「新しい資本主義」の動機付け議論
岸田首相の「新しい資本主義」は
実態がよく見えない
という批判を受けています。しかしながら
「西洋文明的な資本主義」
と異なる
「日本的資本主義」
を、考えることは、優れた観点だと思います。岸田首相も近江商人の
三方よし
を一つの切り口にしています。
今回は、マックス・ヴェーバーが「プロテスタンティズムの倫理と資本主義の精神(以下プロ倫)」で、描いた
カルヴィニズムの予定説による『脅迫的』な勤勉への動機付け
という発想を、日本の信仰と比べて、考えてみました。
なお、カルヴィニズムの予定説とは
人間が天国に行くか地獄に行くかは既に決まっている
という教えです。このような『怖い教え』ですから、信じている人は
自分が救われるという証が欲しい!
そこで
勤勉に働ければ
自分は神の意に沿う働きができている
つまりこれが救われている証
という発想で勤勉になる。これが、ヴェーバーの論法です。
この議論の隠された前提は
人間はそのままでは勤勉にならない
です。このような発想から
日本の資本主義の成功理由は
勤勉を善とする「石田心学」にあり
という研究をした、アメリカの社会学者もいます。この発想には
「勤勉を善」は珍しい
が根底にあります。つまり、アメリカ人の学者にとっては、石田心学の「勤勉と金儲けを肯定」する発想は、珍しかったのです。従って
西洋文明では資本主義の発達のため
『勤勉を善』とする動機づけが必要
でした。
しかしながら、日本人にとっては
「勤勉は善」は自然
の発想があります。この理由を、マックス・ヴェーバーに対抗して、宗教的に考えてみました。西洋文明と不可分のキリスト教の発想は
人間の力は有限であり有限の物しか知ることができない
ですが、日本で広がった大乗仏教の発想は
衆生誰もが仏の智慧を得る可能性がある
仏は全てを我が有と想い衆生は全て我が子
という人間の可能性を認めます。これを極端に言うと
自分の力でよりよい社会を作る
そのために努力する
と考えてもよいのです。例えば、勤勉の鑑と言われる、二宮尊徳は
自らの働きで多くの開拓を行い
政治にも関与し災害の復興などにも貢献
という「社会をよくする」活動で成功しています。

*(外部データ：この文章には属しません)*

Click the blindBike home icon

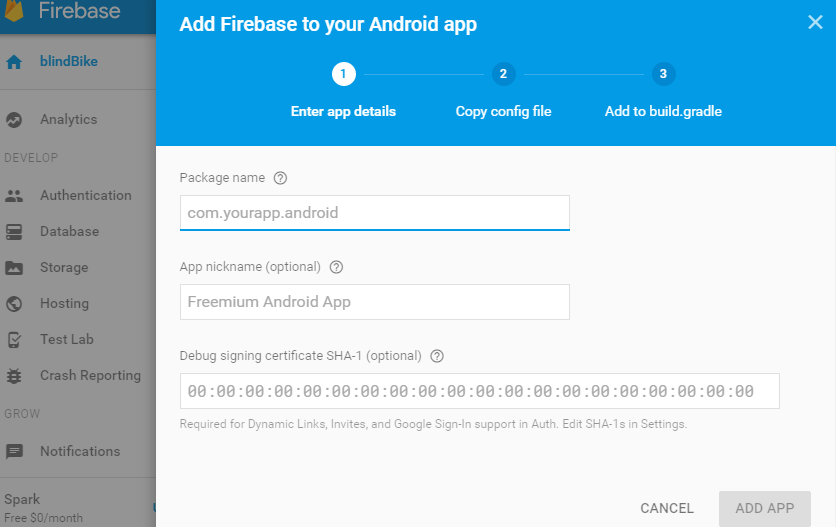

つまり
人間の力で社会をよくすることは可能
が、根底にあるので、勤勉の動機付けでも
売買の当事者と世間すべてがよくなる
『三方よし』の、総合的な目標設定ができるのです。
このように考えると
欧米的な金銭での動機付け
日本的な総合的な動機付け
は、大きく違ってきます。
特に、勤勉の動機付けが、行き過ぎると、日本の場合には、働き過ぎのトラブルが生じると思います。